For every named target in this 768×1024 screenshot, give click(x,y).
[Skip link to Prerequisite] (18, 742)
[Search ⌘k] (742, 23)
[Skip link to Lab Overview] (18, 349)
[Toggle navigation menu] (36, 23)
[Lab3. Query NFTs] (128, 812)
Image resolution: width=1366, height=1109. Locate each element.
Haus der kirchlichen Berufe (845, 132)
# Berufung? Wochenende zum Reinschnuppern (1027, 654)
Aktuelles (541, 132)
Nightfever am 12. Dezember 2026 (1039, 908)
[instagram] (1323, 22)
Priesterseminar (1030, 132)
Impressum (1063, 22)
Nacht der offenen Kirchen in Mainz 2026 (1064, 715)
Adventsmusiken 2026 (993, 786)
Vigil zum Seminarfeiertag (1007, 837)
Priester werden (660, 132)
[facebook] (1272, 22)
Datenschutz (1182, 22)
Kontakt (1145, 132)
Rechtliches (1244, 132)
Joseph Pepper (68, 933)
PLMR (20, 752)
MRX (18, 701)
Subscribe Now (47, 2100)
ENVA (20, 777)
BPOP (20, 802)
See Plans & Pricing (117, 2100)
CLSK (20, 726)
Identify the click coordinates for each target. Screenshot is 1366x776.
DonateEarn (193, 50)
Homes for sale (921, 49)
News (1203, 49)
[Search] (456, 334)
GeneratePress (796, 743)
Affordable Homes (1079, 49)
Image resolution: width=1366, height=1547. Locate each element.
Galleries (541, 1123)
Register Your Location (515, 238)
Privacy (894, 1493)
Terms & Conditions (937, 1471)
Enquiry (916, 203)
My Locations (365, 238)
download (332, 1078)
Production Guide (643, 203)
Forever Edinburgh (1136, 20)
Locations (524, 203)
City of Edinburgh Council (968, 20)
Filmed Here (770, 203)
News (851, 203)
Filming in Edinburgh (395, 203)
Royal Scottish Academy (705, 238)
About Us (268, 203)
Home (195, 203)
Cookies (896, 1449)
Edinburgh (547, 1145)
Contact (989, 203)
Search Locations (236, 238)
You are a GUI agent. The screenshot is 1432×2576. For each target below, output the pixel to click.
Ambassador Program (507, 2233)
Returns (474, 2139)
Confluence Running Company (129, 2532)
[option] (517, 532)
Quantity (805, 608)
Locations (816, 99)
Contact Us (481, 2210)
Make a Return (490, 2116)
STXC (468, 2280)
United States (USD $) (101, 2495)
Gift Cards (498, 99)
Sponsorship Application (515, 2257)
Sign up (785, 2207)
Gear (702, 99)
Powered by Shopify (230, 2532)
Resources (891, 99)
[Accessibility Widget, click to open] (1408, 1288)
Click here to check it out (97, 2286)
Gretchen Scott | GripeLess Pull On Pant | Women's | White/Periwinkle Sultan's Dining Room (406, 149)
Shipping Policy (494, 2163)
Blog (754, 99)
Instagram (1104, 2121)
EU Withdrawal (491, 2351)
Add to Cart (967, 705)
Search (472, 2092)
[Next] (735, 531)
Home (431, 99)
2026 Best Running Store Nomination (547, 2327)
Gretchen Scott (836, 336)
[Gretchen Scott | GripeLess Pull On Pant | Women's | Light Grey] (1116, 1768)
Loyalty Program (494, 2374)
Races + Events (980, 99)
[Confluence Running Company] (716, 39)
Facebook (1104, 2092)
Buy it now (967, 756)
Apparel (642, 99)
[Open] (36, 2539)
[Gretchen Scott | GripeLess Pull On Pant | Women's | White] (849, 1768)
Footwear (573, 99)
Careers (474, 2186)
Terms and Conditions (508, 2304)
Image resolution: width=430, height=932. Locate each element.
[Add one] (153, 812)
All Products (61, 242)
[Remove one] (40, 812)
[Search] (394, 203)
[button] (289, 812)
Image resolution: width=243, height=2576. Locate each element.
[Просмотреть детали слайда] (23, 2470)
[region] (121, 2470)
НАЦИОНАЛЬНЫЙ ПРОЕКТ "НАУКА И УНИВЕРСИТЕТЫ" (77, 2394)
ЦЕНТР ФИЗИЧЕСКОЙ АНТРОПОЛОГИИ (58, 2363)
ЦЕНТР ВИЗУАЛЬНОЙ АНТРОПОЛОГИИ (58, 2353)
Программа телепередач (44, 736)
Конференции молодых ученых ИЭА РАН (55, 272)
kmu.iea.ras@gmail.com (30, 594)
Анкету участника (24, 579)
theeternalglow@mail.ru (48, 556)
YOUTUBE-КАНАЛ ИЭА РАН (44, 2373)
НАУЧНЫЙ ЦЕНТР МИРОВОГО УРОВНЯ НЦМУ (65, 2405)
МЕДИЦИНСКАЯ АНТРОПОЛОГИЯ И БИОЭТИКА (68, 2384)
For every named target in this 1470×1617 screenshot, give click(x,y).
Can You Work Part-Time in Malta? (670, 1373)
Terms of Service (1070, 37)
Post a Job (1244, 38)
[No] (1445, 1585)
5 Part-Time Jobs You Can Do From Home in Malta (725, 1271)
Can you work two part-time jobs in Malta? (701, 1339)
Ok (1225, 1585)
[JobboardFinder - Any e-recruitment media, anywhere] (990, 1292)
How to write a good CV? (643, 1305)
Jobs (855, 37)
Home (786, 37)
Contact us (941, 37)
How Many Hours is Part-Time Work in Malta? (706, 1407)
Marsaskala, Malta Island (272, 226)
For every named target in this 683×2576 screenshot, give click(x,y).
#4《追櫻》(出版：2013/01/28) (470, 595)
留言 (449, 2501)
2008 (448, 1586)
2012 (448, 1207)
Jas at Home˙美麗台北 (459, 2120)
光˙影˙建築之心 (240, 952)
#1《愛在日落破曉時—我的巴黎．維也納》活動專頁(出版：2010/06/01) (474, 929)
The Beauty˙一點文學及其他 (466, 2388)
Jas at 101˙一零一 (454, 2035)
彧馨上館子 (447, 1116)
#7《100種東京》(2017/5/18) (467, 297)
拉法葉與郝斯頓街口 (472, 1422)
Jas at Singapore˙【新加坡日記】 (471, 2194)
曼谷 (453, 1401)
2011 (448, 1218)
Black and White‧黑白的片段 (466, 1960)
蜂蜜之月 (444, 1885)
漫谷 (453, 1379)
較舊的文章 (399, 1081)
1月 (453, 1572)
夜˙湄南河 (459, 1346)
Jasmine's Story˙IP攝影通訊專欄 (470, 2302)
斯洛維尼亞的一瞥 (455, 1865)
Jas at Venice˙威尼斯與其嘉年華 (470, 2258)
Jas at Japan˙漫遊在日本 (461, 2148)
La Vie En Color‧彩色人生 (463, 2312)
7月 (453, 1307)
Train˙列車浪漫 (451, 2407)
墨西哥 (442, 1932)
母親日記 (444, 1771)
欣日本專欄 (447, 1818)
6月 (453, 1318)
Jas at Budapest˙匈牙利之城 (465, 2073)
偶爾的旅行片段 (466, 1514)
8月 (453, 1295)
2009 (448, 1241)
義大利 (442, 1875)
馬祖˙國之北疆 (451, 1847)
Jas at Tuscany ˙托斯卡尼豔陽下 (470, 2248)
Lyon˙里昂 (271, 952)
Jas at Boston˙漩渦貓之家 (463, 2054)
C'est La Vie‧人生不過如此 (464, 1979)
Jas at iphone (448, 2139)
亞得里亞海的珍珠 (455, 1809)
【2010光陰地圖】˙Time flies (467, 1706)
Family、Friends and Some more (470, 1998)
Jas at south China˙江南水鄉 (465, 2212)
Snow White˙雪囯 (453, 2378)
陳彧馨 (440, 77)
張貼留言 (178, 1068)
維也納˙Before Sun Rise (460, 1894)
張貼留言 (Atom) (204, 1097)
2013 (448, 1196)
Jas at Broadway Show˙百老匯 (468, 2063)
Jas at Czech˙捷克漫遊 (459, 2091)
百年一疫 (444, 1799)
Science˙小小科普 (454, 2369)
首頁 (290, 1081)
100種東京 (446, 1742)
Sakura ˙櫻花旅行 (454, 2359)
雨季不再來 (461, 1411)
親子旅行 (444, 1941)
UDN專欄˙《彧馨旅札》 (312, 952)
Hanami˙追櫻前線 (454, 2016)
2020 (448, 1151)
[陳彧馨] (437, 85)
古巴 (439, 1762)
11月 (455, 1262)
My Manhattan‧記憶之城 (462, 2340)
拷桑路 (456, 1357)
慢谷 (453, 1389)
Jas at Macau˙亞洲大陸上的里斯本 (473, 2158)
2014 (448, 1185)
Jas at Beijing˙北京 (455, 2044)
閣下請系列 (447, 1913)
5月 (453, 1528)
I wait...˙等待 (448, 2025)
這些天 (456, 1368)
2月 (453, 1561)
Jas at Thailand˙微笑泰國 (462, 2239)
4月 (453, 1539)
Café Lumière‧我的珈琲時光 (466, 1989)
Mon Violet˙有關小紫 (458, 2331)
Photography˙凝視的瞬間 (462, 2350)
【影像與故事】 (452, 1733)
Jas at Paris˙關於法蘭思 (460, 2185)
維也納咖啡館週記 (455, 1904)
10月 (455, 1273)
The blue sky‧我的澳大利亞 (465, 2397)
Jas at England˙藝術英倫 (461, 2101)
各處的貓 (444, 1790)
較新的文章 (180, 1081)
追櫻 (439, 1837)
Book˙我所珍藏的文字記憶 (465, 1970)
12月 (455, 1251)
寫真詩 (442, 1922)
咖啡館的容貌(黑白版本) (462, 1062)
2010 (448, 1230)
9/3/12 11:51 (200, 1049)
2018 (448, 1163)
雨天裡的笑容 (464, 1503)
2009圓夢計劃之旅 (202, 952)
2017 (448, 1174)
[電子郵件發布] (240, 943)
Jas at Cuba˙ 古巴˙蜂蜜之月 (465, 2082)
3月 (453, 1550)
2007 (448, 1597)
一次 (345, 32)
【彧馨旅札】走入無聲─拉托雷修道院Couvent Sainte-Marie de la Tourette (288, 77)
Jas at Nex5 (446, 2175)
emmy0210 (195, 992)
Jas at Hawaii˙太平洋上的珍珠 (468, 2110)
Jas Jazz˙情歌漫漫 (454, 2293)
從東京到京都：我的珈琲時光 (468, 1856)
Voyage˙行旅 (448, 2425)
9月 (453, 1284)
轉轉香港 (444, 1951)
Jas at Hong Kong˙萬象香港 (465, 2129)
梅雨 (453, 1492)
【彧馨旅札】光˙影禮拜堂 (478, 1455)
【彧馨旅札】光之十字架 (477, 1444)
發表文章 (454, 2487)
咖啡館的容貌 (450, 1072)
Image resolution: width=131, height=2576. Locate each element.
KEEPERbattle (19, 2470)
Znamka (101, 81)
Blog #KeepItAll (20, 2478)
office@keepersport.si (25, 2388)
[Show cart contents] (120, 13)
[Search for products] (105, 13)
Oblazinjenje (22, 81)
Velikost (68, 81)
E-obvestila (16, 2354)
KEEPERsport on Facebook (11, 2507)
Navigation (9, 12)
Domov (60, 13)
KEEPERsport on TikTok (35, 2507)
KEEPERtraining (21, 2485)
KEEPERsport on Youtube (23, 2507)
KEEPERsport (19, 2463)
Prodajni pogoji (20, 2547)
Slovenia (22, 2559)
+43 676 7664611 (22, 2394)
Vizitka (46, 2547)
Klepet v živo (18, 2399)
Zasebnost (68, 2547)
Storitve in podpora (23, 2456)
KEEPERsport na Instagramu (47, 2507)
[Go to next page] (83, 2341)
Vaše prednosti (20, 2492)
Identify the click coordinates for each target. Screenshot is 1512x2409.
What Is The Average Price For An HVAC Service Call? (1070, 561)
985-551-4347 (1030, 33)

****

Which lines above run from the one containing "Nacht der offenen" down to the one containing "Royal Scottish Academy (705, 238)"? Repeat exactly those, both ends included, and nothing else.

Nacht der offenen Kirchen in Mainz 2026 (1064, 715)
Adventsmusiken 2026 (993, 786)
Vigil zum Seminarfeiertag (1007, 837)
Priester werden (660, 132)
[facebook] (1272, 22)
Datenschutz (1182, 22)
Kontakt (1145, 132)
Rechtliches (1244, 132)
Joseph Pepper (68, 933)
PLMR (20, 752)
MRX (18, 701)
Subscribe Now (47, 2100)
ENVA (20, 777)
BPOP (20, 802)
See Plans & Pricing (117, 2100)
CLSK (20, 726)
Identify the click coordinates for each target. Screenshot is 1366x776.
DonateEarn (193, 50)
Homes for sale (921, 49)
News (1203, 49)
[Search] (456, 334)
GeneratePress (796, 743)
Affordable Homes (1079, 49)
Image resolution: width=1366, height=1547. Locate each element.
Galleries (541, 1123)
Register Your Location (515, 238)
Privacy (894, 1493)
Terms & Conditions (937, 1471)
Enquiry (916, 203)
My Locations (365, 238)
download (332, 1078)
Production Guide (643, 203)
Forever Edinburgh (1136, 20)
Locations (524, 203)
City of Edinburgh Council (968, 20)
Filmed Here (770, 203)
News (851, 203)
Filming in Edinburgh (395, 203)
Royal Scottish Academy (705, 238)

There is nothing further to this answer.